Mudando para renováveis - As Pequenas Ilhas em Desenvolvimento dependem da importação de petróleo para suprir suas demandas energéticas. Além de gerar poluição, o envio de combustíveis fósseis para as ilhas têm um custo considerável. Ao reconhecer esses problemas, algumas das SIDS foram bem sucedidas em seus esforços para mudar para fontes de energia renovável.
Por exemplo, Tokelau, uma ilha no Pacífico Sul, está suprindo quase 100% das suas necessidades energéticas por meio de renováveis, enquanto Barbados, no Caribe, está comprometido com abastecer o país exclusivamente com energia renovável e alcançar a emissão de carvão zero até 2030.
Conhecimento tradicional - As práticas antigas de comunidades indígenas, combinadas com as últimas inovações científicas, cada vez mais estão sendo vistas como alternativas para adaptação às mudanças oriundas da crise climática, e mitigar o seu impacto.
Em Papua, na Nova Guiné, residentes locais usam óleo de coco produzido localmente como uma alternativa mais barata e sustentável ao diesel. Enquanto isso, navios marítimos nas ilhas da Micronésia e Melanésia, no Pacífico, estão usando painéis solares e baterias em vez de combustão interna; as florestas de mangue estão sendo restauradas em ilhas como Tonga e Vanuatu para enfrentar as condições climáticas extremas, pois protegem as comunidades contra tempestades e sequestram carbono.
No Pacífico, por sua vez, uma fundação está construindo canoas polinésias tradicionais, ou vakas. Elas servem como transporte sustentável de passageiros e carga para serviços de saúde, educação, assistência em desastres e pesquisa.

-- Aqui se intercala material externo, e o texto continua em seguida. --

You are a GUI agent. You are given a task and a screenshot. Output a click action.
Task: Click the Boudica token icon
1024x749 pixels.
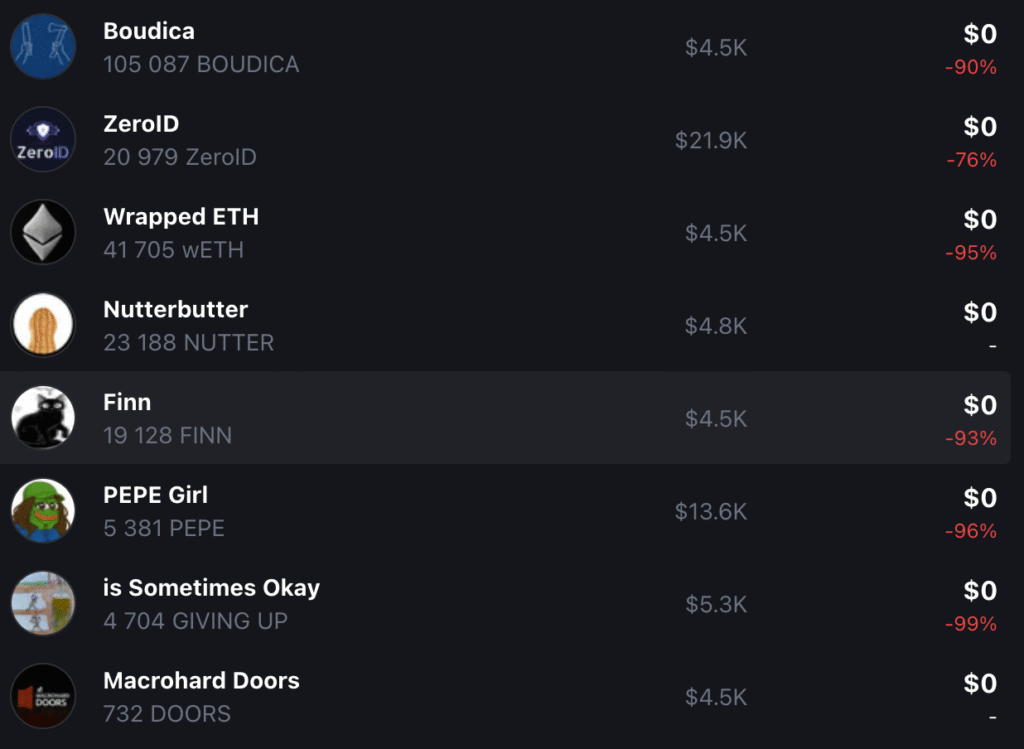coord(43,46)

Estratégias para sobreviver - Enquanto as SIDS trouxeram muita da atenção necessária para as dificuldades enfrentadas pelas nações mais vulneráveis, muito ainda resta a ser feito para apoiá-las a se tornarem mais resilientes, e se adaptar a um mundo de eventos climáticos extremos e de níveis marítimos cada vez mais altos.
Em média, as SIDS são mais severamente endividadas do que outros países em desenvolvimento, e a disponibilidade de "financiamento climático" é de extrema importância.
O que está sendo feito - Há mais de uma década países desenvolvidos se comprometeram a juntos mobilizar 100 bilhões de dólares por ano até 2020 para apoiar ações climáticas em países em desenvolvimento. O montante que essas nações recebem está aumentando, mas ainda existe uma lacuna significativa de financiamento. Um estudo recente publicado pela ONU explica como o financiamento climático funciona, e qual o papel das Nações Unidas.
Para além da adaptação e resiliência diante da mudança climática, as SIDS também precisam de ajuda para prosperar em um mundo cada vez mais incerto. Por meio do Programa das Nações Unidas para o Desenvolvimento (PNUD), a ONU está ajudando esses países vulneráveis de diversas formas, para que eles possam diversificar suas economias, alcançar a independência energética por meio da construção de fontes renováveis e reduzindo a dependência das importações de combustível; criar e desenvolver indústrias de turismo sustentável e fazer a transição para uma “economia azul”, que protege e restaura os ambientes marinhos.